狗娃子,本來就膽大的很,站在門口,猶豫了一會,頓是發了狠,一咬牙,閉着眼睛,就往院裏沖了進去,然後撿了自己想要的狗模樣的燈籠,愛不釋手的把弄了起來。
“喜歡嗎?喜歡便拿去玩兒吧!”桐花重新撿了糖果,出了屋子,便看到這景象,倒也沒往心裏邊去,随口問了一句,便端着糖碟往門口去了。
“謝謝桐花姐!”狗娃子忙應道,得了自己喜歡的燈籠,那是耀武揚威的朝夥伴們炫耀。
其他的娃子,自然眼紅的很,又見狗娃子站在院裏屁事都沒有,也不知誰起了個頭,一窩蜂的便湧進了桐花院裏,生怕慢了些,自己喜歡的燈籠被別人給拿走了。
“桐花姐姐,我要這個!”
“土疙瘩,這個給我,我要小兔子的。”
“別跟我搶,這是我的!”
“……”
桐花端着糖,站在院門口,還沒悟過神來,便見這一堆小孩,為了搶個燈籠,竟然扭打了起來。
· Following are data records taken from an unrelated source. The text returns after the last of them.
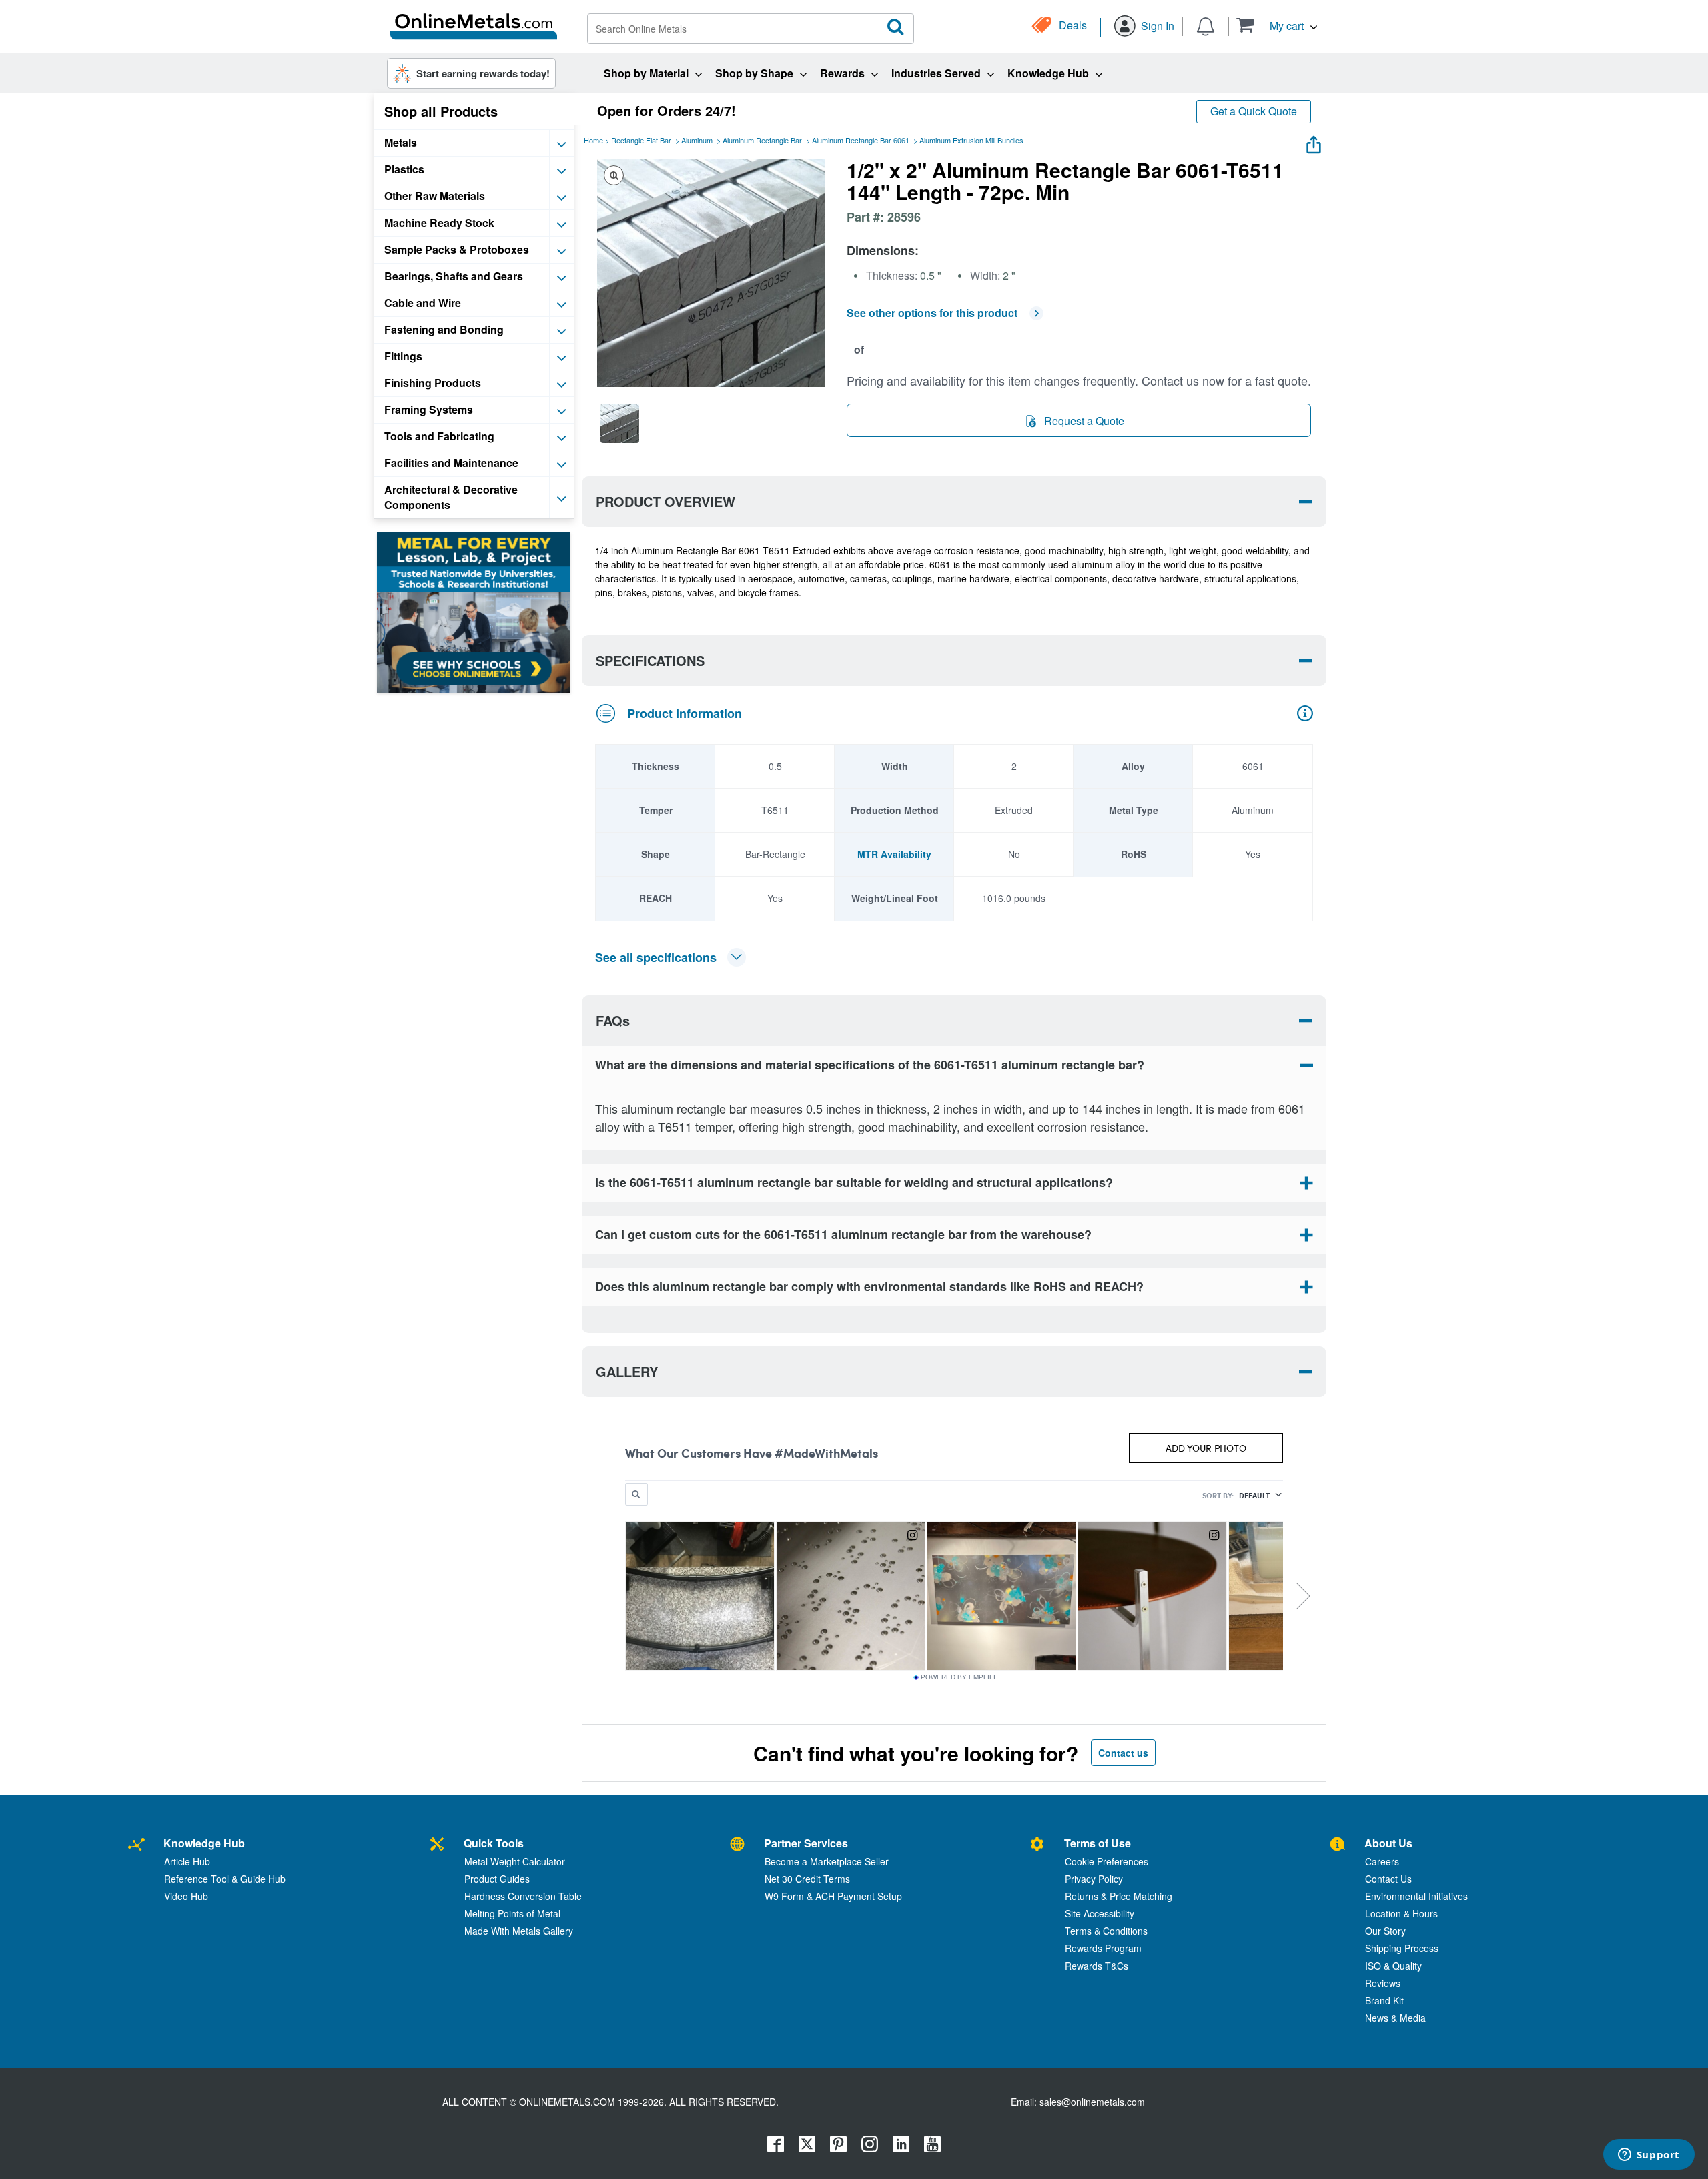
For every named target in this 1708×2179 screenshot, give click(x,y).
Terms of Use (1097, 1843)
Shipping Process (1401, 1948)
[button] (1277, 25)
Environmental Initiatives (1416, 1896)
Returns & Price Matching (1118, 1896)
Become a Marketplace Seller (827, 1861)
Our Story (1385, 1930)
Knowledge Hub (204, 1843)
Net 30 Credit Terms (807, 1878)
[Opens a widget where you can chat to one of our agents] (1649, 2155)
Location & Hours (1401, 1913)
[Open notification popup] (1205, 25)
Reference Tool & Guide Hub (225, 1878)
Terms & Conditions (1106, 1930)
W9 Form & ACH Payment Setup (833, 1896)
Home (593, 140)
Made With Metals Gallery (518, 1930)
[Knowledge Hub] (136, 1845)
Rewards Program (1103, 1948)
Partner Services (806, 1843)
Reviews (1382, 1983)
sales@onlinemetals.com (1092, 2101)
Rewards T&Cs (1096, 1965)
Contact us (1123, 1752)
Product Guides (497, 1878)
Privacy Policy (1094, 1878)
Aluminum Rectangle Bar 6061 (860, 140)
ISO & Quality (1393, 1965)
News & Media (1395, 2017)
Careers (1382, 1861)
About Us (1388, 1843)
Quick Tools (494, 1843)
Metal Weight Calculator (514, 1861)
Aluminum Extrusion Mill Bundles (971, 140)
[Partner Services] (737, 1845)
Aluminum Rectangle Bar (762, 140)
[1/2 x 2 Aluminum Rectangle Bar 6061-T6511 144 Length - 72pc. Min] (619, 423)
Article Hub (187, 1861)
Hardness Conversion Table (523, 1896)
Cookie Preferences (1106, 1861)
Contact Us (1388, 1878)
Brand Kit (1384, 2000)
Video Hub (186, 1896)
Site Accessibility (1099, 1913)
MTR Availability (894, 854)
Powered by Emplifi (958, 1677)
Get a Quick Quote (1253, 111)
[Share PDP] (1313, 142)
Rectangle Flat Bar (641, 140)
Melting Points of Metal (512, 1913)
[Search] (896, 27)
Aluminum (697, 140)
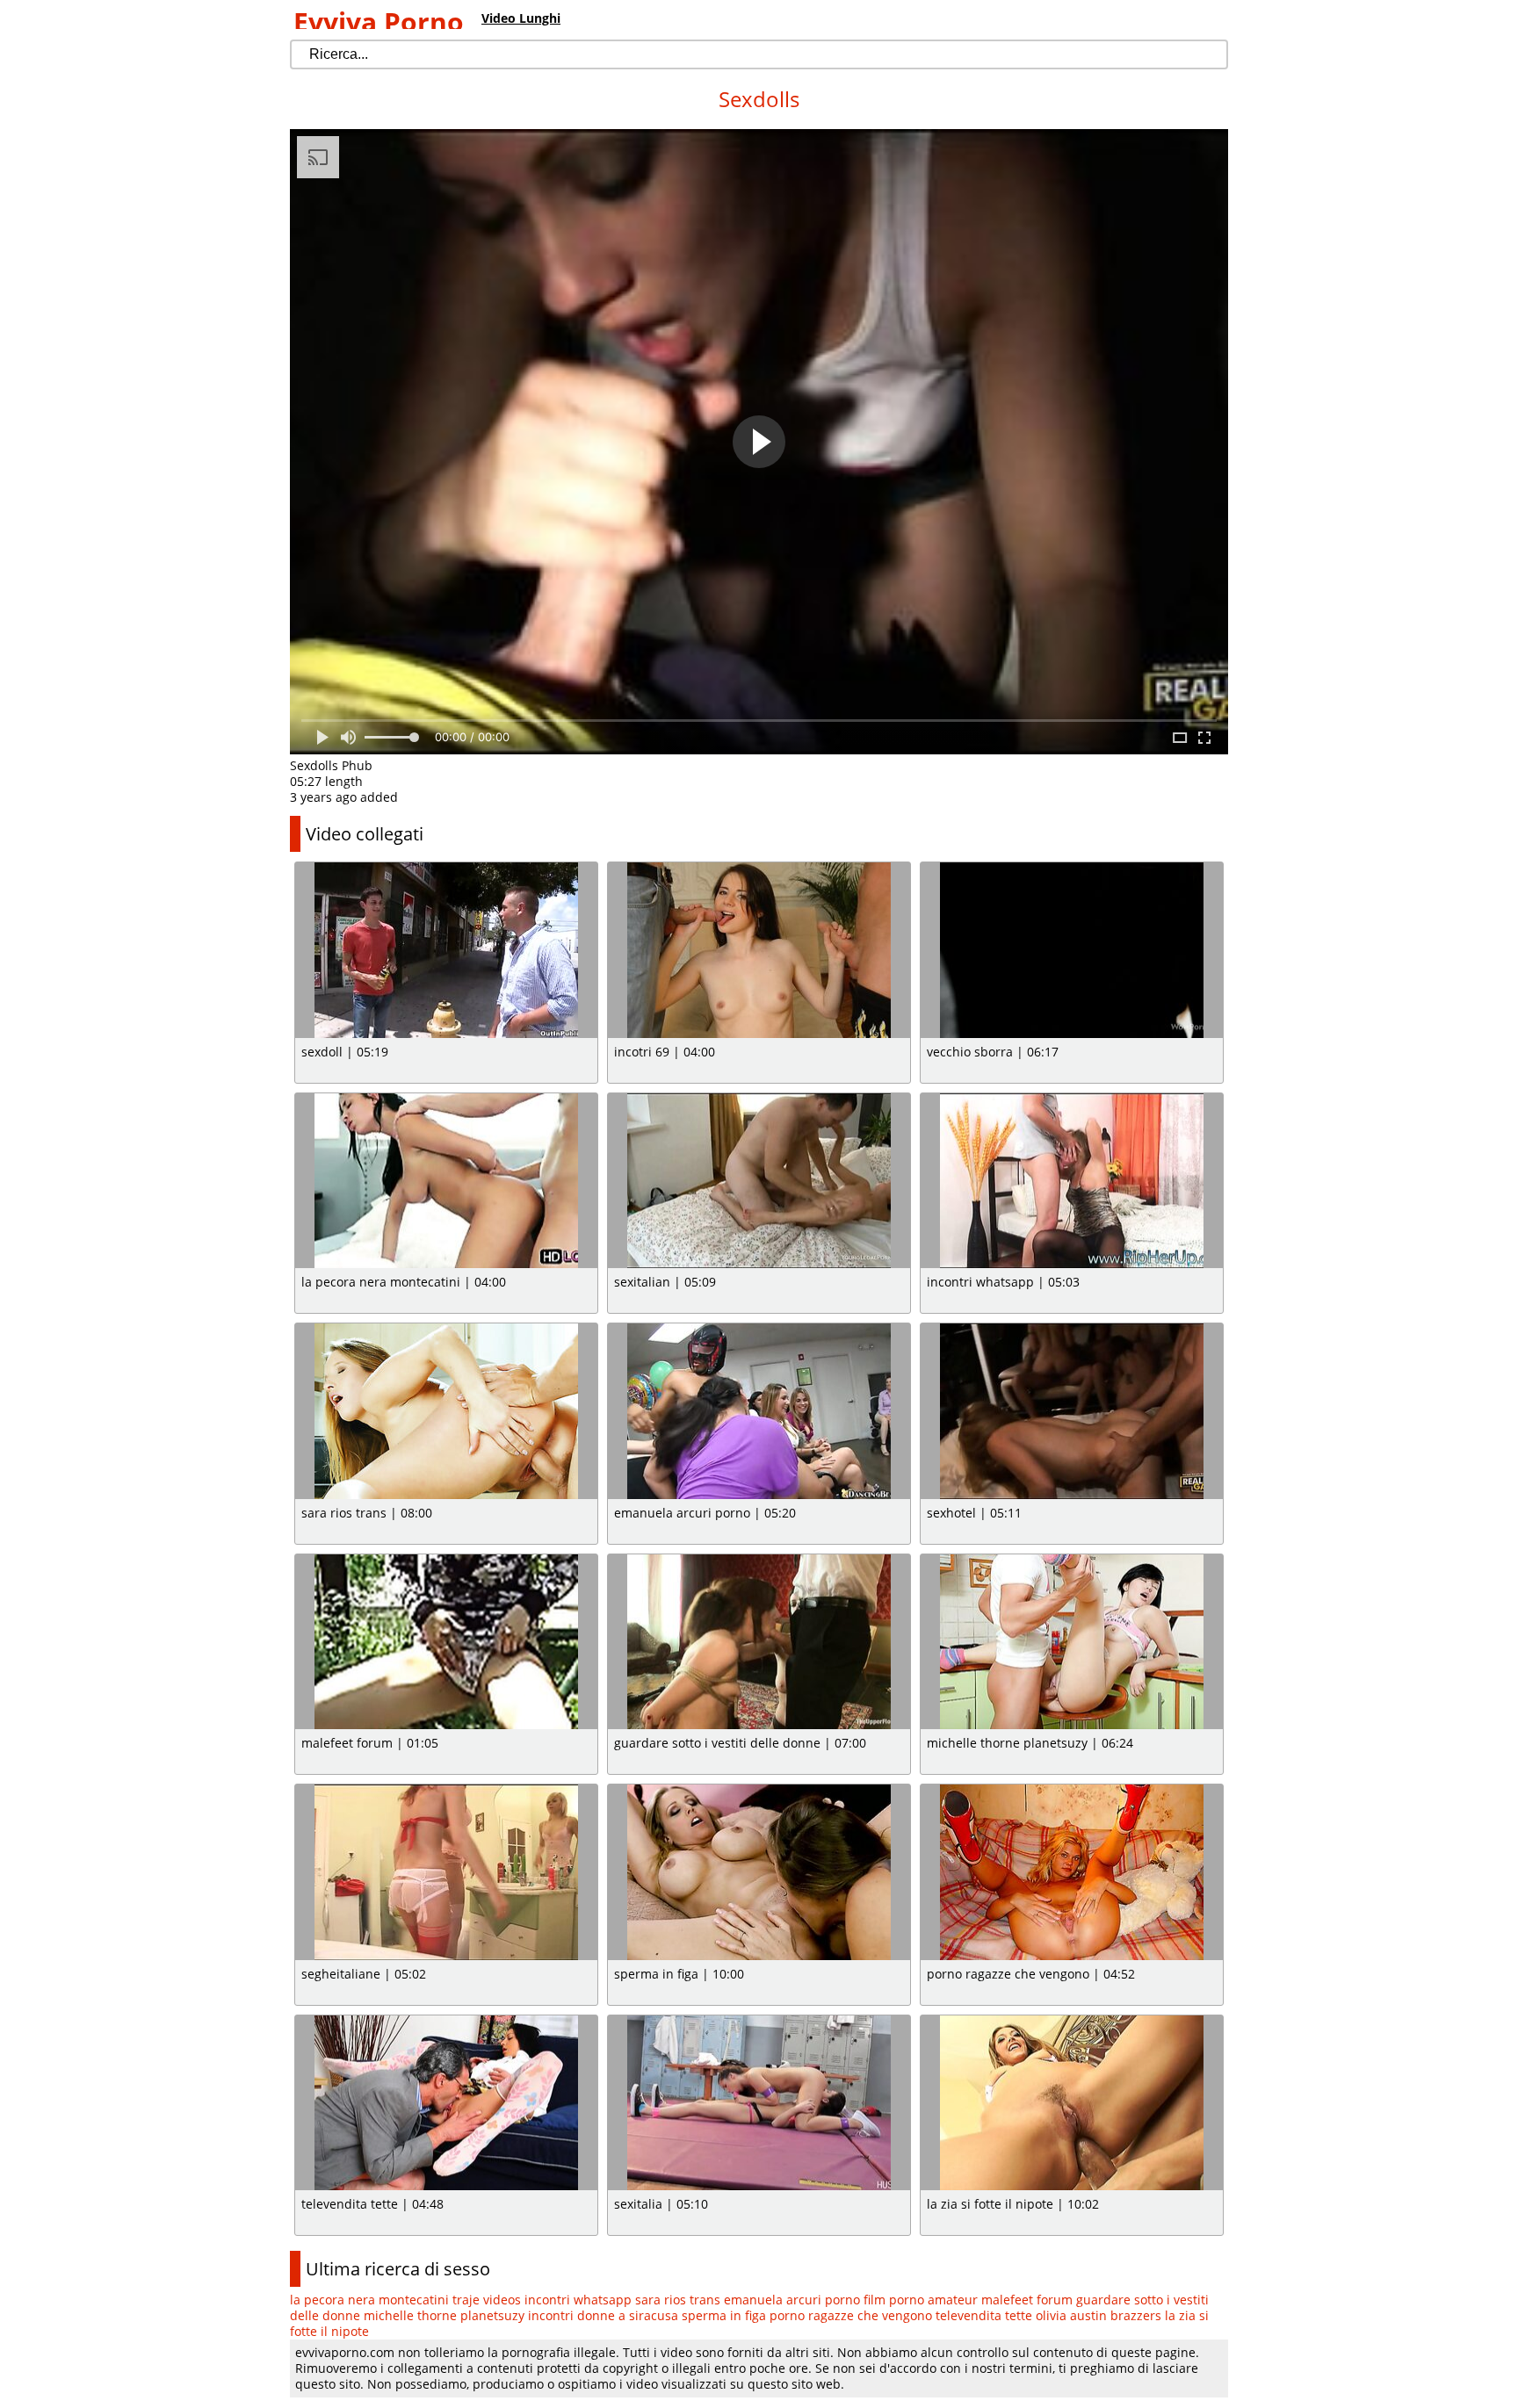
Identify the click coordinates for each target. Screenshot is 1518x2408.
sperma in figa (724, 2315)
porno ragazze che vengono (851, 2315)
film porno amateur (921, 2299)
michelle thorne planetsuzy (444, 2315)
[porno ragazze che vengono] (1072, 1872)
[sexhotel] (1072, 1411)
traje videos (486, 2299)
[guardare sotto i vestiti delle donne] (759, 1642)
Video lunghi (520, 18)
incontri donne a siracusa (603, 2315)
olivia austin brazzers (1098, 2315)
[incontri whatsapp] (1072, 1181)
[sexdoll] (446, 950)
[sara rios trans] (446, 1411)
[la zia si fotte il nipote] (1072, 2103)
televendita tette (984, 2315)
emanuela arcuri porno (792, 2299)
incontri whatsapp (578, 2299)
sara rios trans (677, 2299)
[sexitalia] (759, 2103)
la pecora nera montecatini (369, 2299)
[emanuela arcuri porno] (759, 1411)
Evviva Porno (378, 22)
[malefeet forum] (446, 1642)
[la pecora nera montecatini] (446, 1181)
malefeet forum (1027, 2299)
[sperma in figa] (759, 1872)
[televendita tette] (446, 2103)
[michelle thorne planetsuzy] (1072, 1642)
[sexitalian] (759, 1181)
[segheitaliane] (446, 1872)
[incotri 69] (759, 950)
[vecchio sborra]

“別,別鬧!都有,都有!”這大過年的,帶了彩回去,可不是什麽好兆頭,桐花忙放在糖碟,跑了過去,将扭打在一起的幾個娃子,都給分開了去。
“張蛋,都是你,燈籠都壞了!哇……嗚嗚! ”被桐花拉開後,一孩童望着被自己死死捂在懷裏,卻壓壞了的燈籠,憤憤的瞪了一眼張蛋,越想越委屈,‘哇’的一聲,便是大哭了起來。
“嗚嗚……嗚嗚!”
“嗷嗷……啊啊!”
旁兒幾個兩手空空沒有搶到的娃子,再看看地上幾個被他們打架壓壞了的燈籠,似被傳染了一樣,嘴巴一扁,張嘴也是哭了起來。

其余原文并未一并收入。